Apr 30, 2016

Who Really Invented Baseball?

Earlier this week, a set of historical documents called “The Laws of Base Ball” sold at auction for $3.26 million, becoming one the most valuable of sports memorabilia artifacts ever discovered.

The sale also opened up a new round of discussion about the origins of baseball in America. The story most people know – that Abner Doubleday invented the game in Cooperstown, New York – is a popular myth, but has been conclusively dismissed by historians.

The auctioned documents throw new light on the actual origins of baseball. Written by medical doctor and baseball league organizer Daniel “Doc” Adams in 1857, “Laws” establishes rules familiar to fans of the modern game – nine innings, 90 feet between bases, and nine players to a team.

The documents are the earliest comprehensive rules in writing. But they’re also very specific. The 12-page collection is essentially a written record of an official meeting, convened by 14 New York sports clubs, to establish rules for a local league — just one of several operating on the East Coast at that time.

Which raises the question: Is it even possible to trace the origin of baseball to one person, place or bright idea?

“In a word, no” says David Vaught, author of “The Farmers’ Game: Baseball in Rural America” and head of the department of history at Texas A&M.

“To quote the pioneering baseball historian Harold Seymour … ‘To ascertain who invented baseball would be equivalent to trying to locate to discoverer of fire.’”

Vaught notes that determining the origin of baseball as it is played today depends largely on how you define your terms.

“Just how far back baseball’s history extends depends on how much one wants to stretch its definition,” he says. “Various bat and ball games were played in France in the thirteenth and fourteenth centuries, in England following the Norman invasion of 1066, in Central America by Mayan tribes in the 900s A.D., and in ancient Egypt as far back as 1500 B.C., as depicted on wall inscriptions in tombs excavated by archaeologists.”

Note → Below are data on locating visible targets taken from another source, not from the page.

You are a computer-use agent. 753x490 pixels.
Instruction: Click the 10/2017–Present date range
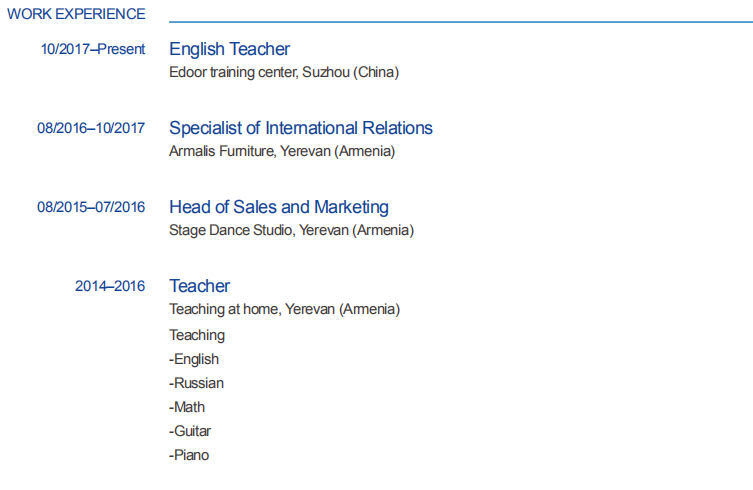point(93,49)
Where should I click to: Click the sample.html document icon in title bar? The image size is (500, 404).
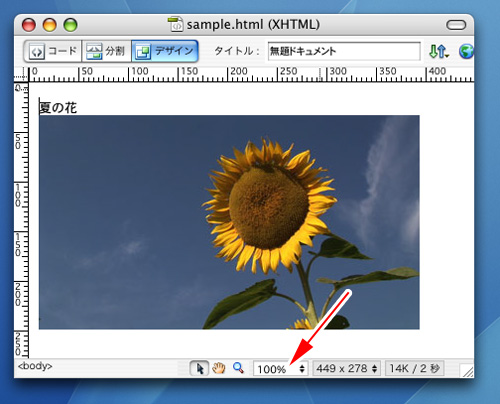(x=175, y=24)
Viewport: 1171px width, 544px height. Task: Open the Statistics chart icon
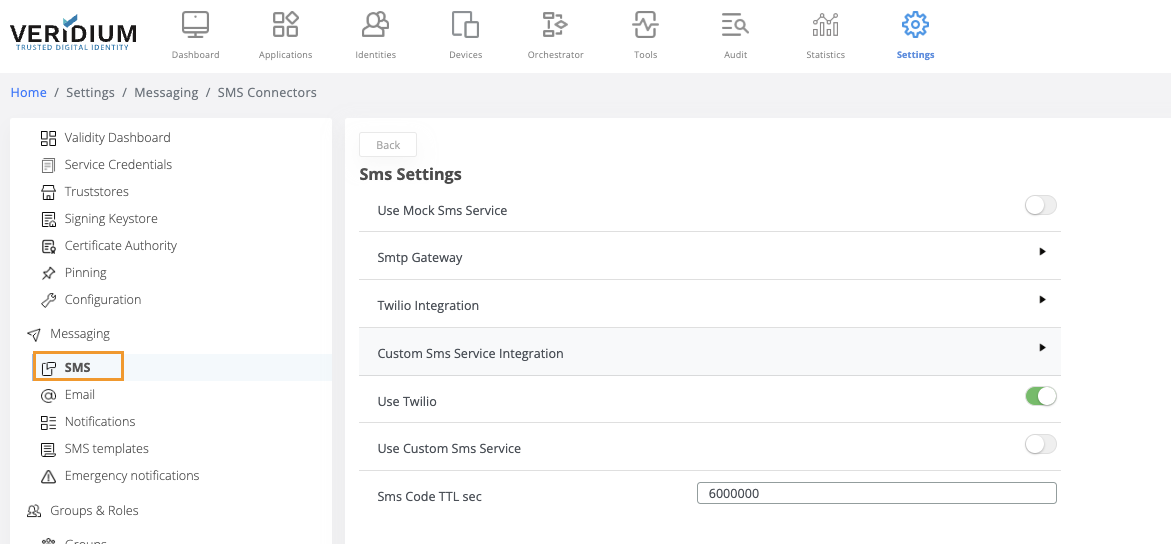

Still, “The Laws of Base Ball” do provide some interesting insights into the development of the modern game. For example, the rules established in the auctioned documents were designed for men in 19th-century New York social clubs.

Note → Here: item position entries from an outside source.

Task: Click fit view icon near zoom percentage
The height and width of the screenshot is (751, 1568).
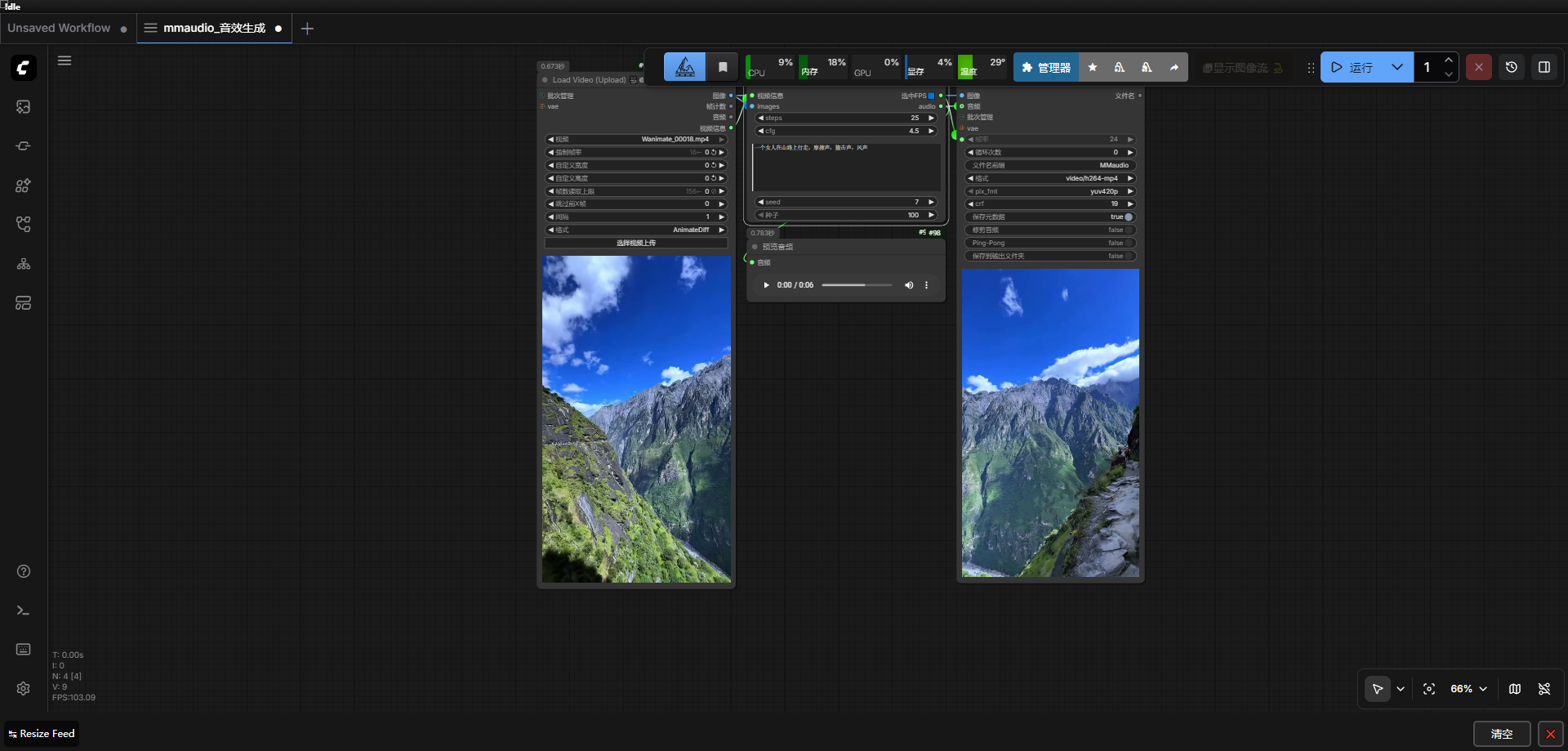Action: pyautogui.click(x=1428, y=689)
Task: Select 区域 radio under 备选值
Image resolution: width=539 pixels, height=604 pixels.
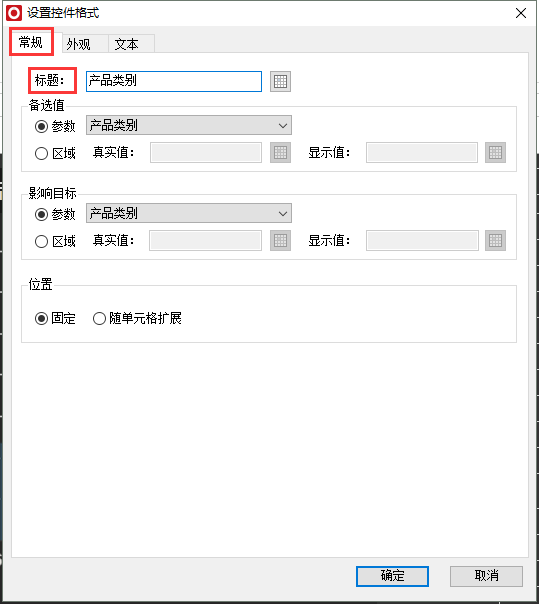Action: [x=41, y=153]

“The New York game of baseball was developed by professionals looking for leisurely fun and to create a game that they — older men, not athletes — could play,” says Villanova law professor Mitch Nathanson, author of the book “A People’s History of Baseball.”

Often referred to as the “Knickerbocker Rules,” this style of play was different than others in use at the time. One oft-cited example is that, in earlier variations of the game, fielders were allowed to throw the ball directly at runners on the basepaths to record an out. This was called “plugging” or “soaking” the runner.

The Knickerbocker Rules did away with this tradition. “These were not kids playing the game, these were older men,” Natherson says. “As such, they didn’t want to engage in an activity where they might be hit with a thrown ball while running the bases.”

The documents sold at auction this week provide a critical written record of early baseball, as it was played in one particular region at one particular time. The rules established gradually merged with other traditions as the game grew in popularity.

As for the popular Cooperstown story, it turns out that narrative was largely a matter of marketing. In 1907, sporting goods manufacturer Al Spalding – sound familiar? – convened a panel of executives and lawmakers to establish the “official” origins of baseball in America. In order to lend the game an air of patriotism, Civil War general Abner Doubleday was anointed the inventor of America’s pastime.